Why Civil War in Iraqi Kurdistan is Possible
Recent incidents in Kirkuk --the Iraqi forces undisturbed entry into the city following withdrawal by some Peshmerga forces – have brought differences among Kurd groups in the Iraqi Kurdistan to the surface.
Both prominent parties in Kurdistan have accused each other of helping the fall of Kirkuk. Barzani’s letter to the Kurdish Parliament (implying his resignation) openly called “withdrawal from Kirkuk and leaving it to the Iraqi forces” a treason.

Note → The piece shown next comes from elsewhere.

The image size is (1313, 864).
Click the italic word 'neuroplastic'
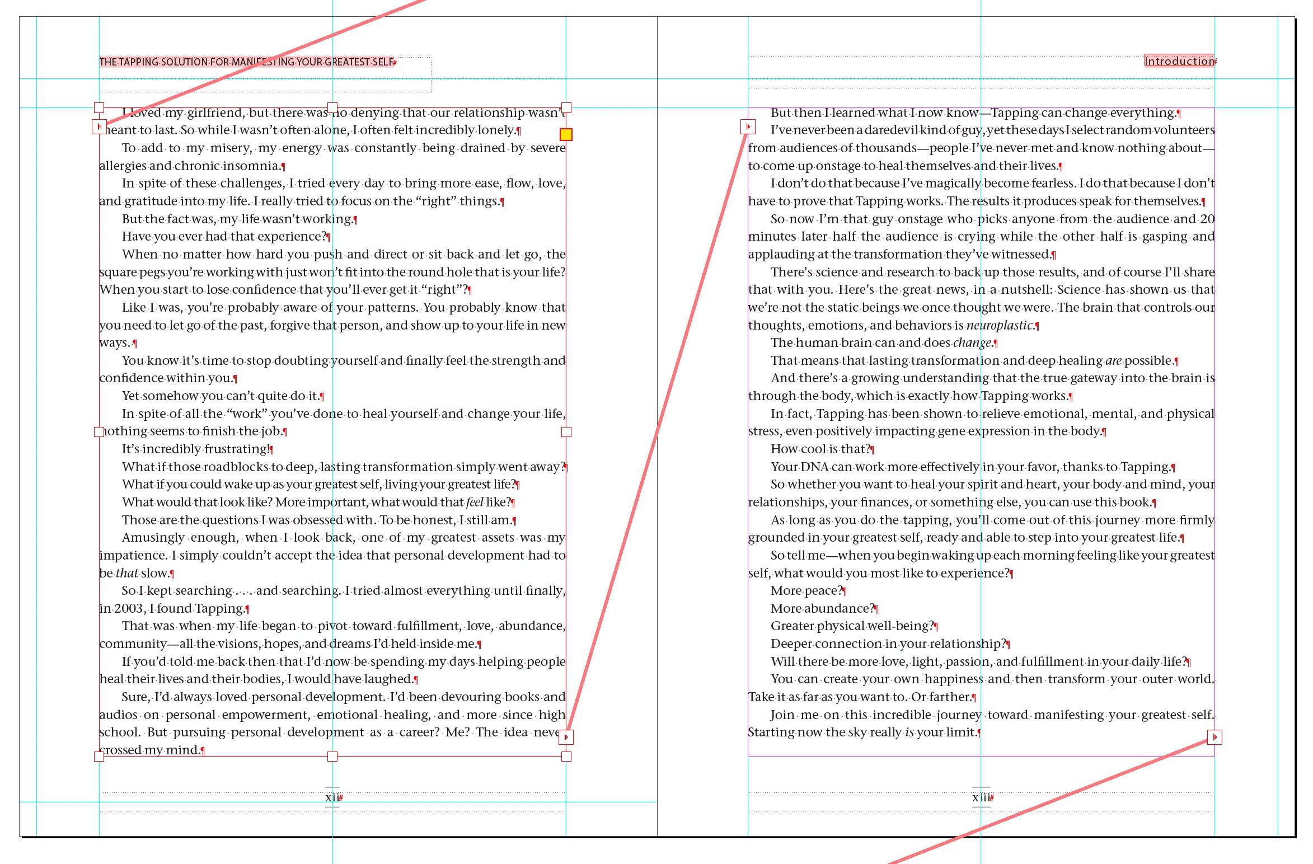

But why are the Barzanis and Talabanis in this blame game? After the independence referendum, which fueled nationalist sentiments, none of them is ready to take the responsibility of exiting disputed regions and tell people (particularly the Peshmerga and the young who, subject to nationalist propaganda, expected resistance) that resistance was never on the agenda at all.
Nonetheless, the danger of war is still there in the light of peaking nationalist sentiments and the war-longing forces among the young and Peshmerga of both parties.
Civil war in the Iraqi Kurdistan is likely if the leaders of the two parties continue to accuse each other, lose control of the situations, and become carried away with the atmosphere they have caused in the first place.
Another factor, again based on a miscalculation, adds to the possibility of war, that is to limit the post-referendum defeat within sporadic conflicts. Barzani will probably try to underline the shadow of war as a card to use in potential talks and secure his status through sporadic conflicts. In other words, he is pulling out the gun not to fire but that could lead to unpredictably catastrophic results.
Competition over leadership within the Patriotic Union of Kurdistan also increases the possibility of the war particularly because at least one of the contenders Kosrat Rasul Ali, a military leader, has shown inclination to use nationalist sentiments and war in his own favor. Unlike some PUK leaders who refused to back the referendum, he has thrown support behind the move, speaking of treason after the occupation of Kirkuk.
The political scene in Kurdistan and the two parties’ plots against each other reminds observers of Shakespeare’s plays, offering even the weakest possibility, here the civil war in the Iraqi Kurdistan.
At the moment, there is no organized or effective force able to prevent it. Such a war is actually the realization of the worst scenario possible.
Barzani’s gamble, backed even by non-local parties and groups, was aimed to resolve a hegemonic crisis manifested in the establishment of the Gorran Movement and other parties as well as increasing protests over corruption, and lack of freedom and justice.
The Barzani gamble failed but it does not mean the two dominant parties have come to the end of their lives.